Kazakhstan macro: Tax reform to make intra-budgetary transactions less distortive

KAZAKHSTAN - Report 22 Dec 2025 by Evgeny Gavrilenkov

Recent budget execution statistics show the economy is in good shape, with local tax collection continuing to outperform. Mid-year, the initial 2025 target was revised upward, and by November tax revenues had hit 94.4% of that revised goal. Local budgets, which also get transfers from the republican budget (itself funded partly by the National Fund), received 91.4% of their planned transfers and posted a surplus of around KZT0.5 trillion—well above the KZT0.7 trillion deficit target. Spending plans were also revised up this year, and by November local budgets had financed only 82% of the annual plan. Therefore, that surplus will likely disappear by year-end as spending catches up.
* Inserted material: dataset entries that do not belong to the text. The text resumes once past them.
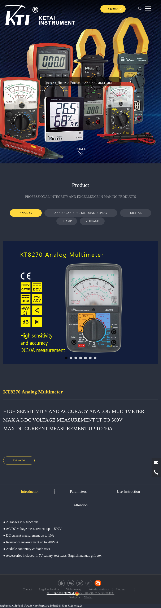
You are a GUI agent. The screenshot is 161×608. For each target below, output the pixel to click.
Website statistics (99, 589)
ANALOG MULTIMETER (25, 214)
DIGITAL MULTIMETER (135, 214)
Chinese (113, 8)
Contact (27, 589)
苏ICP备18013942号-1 (61, 593)
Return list (19, 460)
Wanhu (88, 597)
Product (75, 82)
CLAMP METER (67, 222)
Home (62, 82)
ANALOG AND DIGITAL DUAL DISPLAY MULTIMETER (81, 214)
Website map (74, 589)
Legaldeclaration (49, 589)
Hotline (120, 589)
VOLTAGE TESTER (92, 222)
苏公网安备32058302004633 (94, 593)
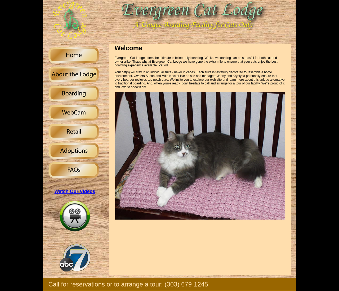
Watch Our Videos (74, 191)
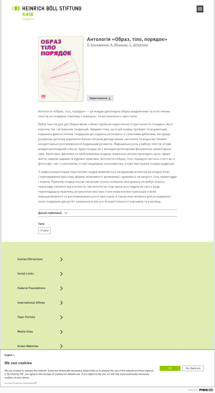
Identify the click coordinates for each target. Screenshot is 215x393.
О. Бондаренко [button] (98, 45)
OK (170, 368)
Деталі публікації (50, 213)
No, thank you (193, 368)
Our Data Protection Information (19, 383)
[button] (100, 98)
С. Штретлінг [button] (139, 45)
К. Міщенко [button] (119, 45)
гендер (44, 230)
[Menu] (200, 9)
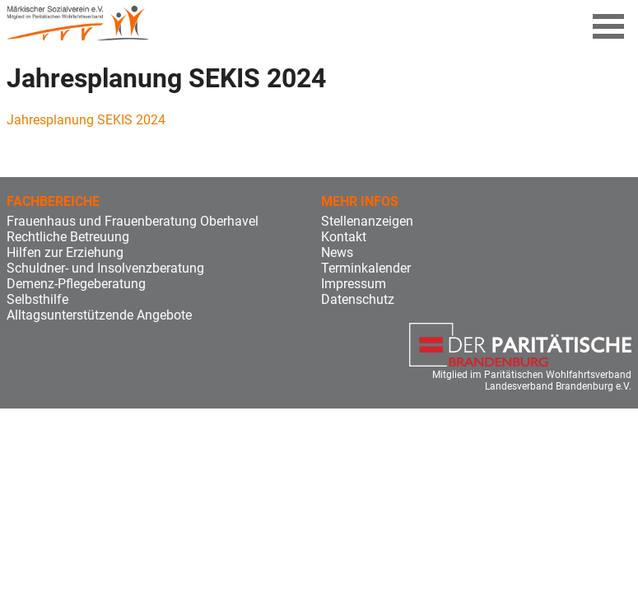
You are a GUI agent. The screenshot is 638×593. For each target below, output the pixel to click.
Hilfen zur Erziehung (65, 252)
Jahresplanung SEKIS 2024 (86, 120)
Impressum (353, 284)
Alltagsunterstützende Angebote (99, 315)
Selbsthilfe (37, 299)
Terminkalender (366, 268)
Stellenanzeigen (367, 221)
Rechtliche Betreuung (68, 237)
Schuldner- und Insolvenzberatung (105, 268)
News (337, 252)
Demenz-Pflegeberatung (76, 284)
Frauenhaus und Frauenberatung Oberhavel (132, 221)
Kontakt (343, 237)
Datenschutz (357, 299)
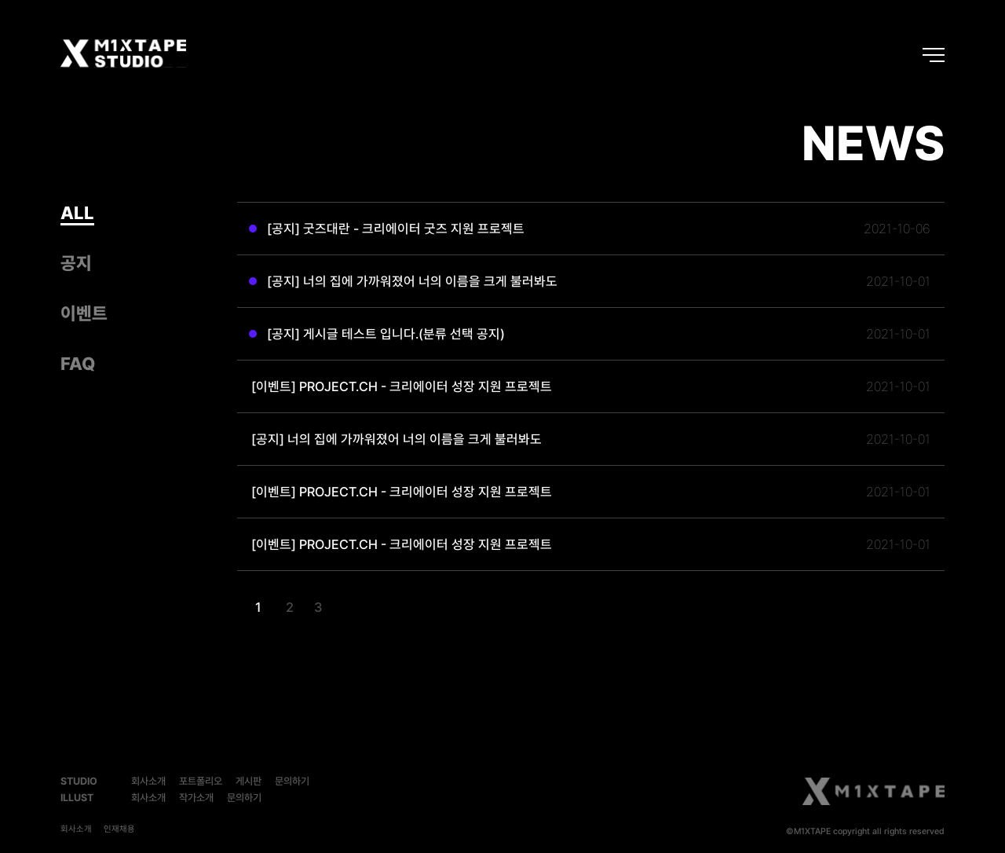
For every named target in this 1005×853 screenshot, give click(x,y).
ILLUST (76, 798)
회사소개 (148, 781)
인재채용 (119, 829)
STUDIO (78, 781)
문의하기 (292, 781)
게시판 (248, 781)
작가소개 (196, 798)
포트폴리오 (200, 781)
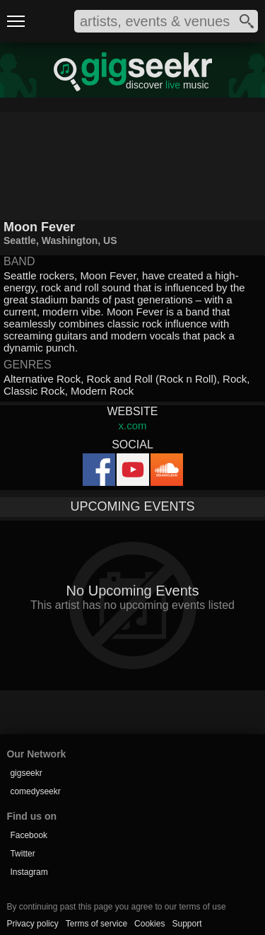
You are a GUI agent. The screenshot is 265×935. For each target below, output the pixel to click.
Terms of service (96, 924)
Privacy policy (32, 924)
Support (186, 924)
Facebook (28, 835)
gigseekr (26, 773)
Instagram (28, 872)
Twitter (22, 854)
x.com (132, 425)
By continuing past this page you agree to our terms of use (115, 907)
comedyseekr (35, 791)
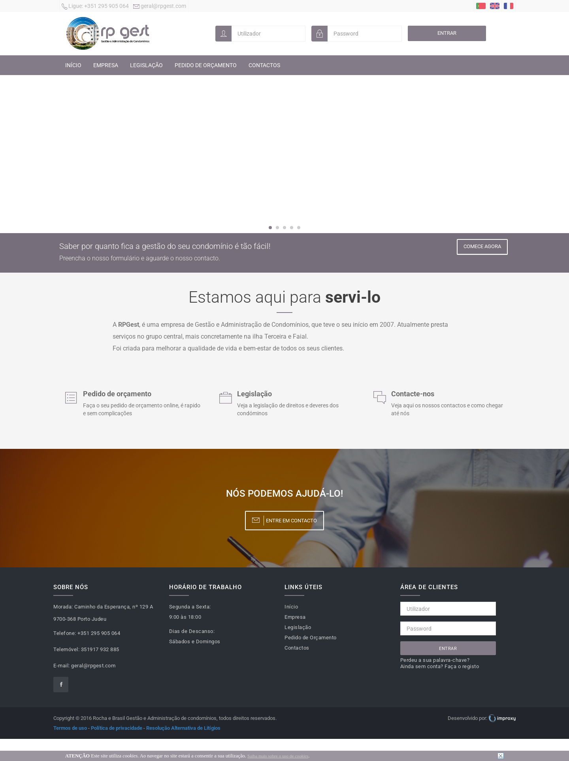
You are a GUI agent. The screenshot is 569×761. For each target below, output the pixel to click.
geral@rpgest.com (159, 6)
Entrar (446, 33)
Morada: (63, 607)
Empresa (105, 65)
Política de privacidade (116, 728)
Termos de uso (70, 728)
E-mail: (61, 666)
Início (73, 65)
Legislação (146, 65)
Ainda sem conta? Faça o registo (439, 666)
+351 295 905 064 (95, 6)
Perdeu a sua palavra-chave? (435, 660)
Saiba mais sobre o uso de (277, 755)
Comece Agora (482, 247)
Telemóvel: (66, 649)
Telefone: (64, 633)
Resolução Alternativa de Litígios (183, 728)
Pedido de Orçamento (206, 65)
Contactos (264, 65)
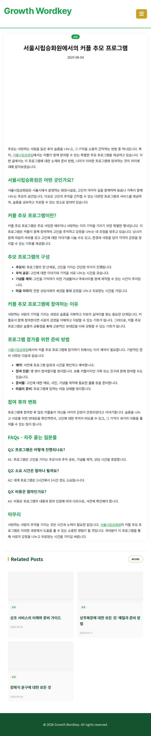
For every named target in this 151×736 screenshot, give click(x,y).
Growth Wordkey (38, 10)
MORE (136, 559)
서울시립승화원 (23, 155)
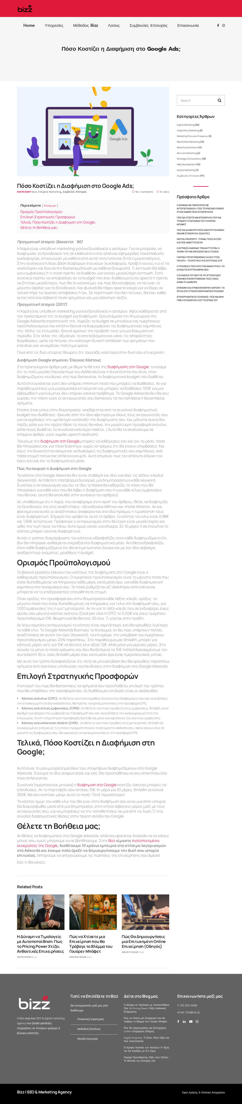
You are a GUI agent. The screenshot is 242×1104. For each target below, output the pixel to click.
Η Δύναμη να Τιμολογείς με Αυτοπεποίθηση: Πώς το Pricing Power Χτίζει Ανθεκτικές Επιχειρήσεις (200, 209)
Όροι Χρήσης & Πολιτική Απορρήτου (203, 1092)
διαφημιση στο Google (96, 784)
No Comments (142, 192)
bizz (35, 192)
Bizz (112, 840)
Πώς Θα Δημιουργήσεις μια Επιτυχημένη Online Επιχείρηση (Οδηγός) (200, 231)
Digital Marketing (50, 192)
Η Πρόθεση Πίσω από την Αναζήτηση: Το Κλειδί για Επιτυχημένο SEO (201, 268)
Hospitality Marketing (188, 130)
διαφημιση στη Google (60, 441)
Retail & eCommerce (187, 147)
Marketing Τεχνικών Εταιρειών (192, 136)
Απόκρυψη (50, 205)
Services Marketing (187, 153)
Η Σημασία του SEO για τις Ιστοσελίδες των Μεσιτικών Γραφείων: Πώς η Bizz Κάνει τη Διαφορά (199, 279)
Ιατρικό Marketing (186, 170)
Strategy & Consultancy (189, 158)
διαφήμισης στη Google (128, 366)
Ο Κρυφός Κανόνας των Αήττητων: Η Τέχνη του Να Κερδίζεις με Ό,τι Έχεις (198, 250)
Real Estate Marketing (188, 141)
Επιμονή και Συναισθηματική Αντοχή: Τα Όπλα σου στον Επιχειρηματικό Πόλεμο (201, 289)
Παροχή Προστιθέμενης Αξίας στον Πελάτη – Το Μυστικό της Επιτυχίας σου (199, 259)
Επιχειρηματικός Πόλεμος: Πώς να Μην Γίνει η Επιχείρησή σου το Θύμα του (200, 298)
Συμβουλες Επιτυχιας (75, 192)
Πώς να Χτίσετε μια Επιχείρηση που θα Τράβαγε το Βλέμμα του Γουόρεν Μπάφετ (199, 221)
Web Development (186, 164)
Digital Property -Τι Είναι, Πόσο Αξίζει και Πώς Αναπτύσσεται (199, 240)
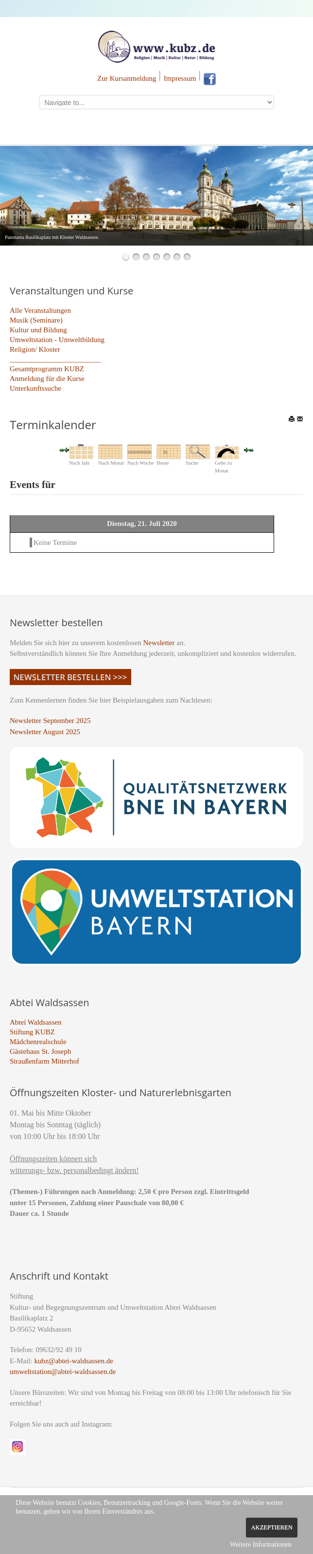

The key takeaway is that taxes unrelated to exchange rates or oil prices—such as personal and corporate income taxes (excluding oil-and-gas companies), property taxes, excises, and others paid to local budgets —outperformed even the revised targets. Another key point is that planned local budget tax revenues (around KZT8.2 trillion in 2025) only slightly surpass the targeted transfers from the republican budget (KZT7.7 trillion). This makes keeping a close eye on the republican budget essential for understanding the nation’s public finances.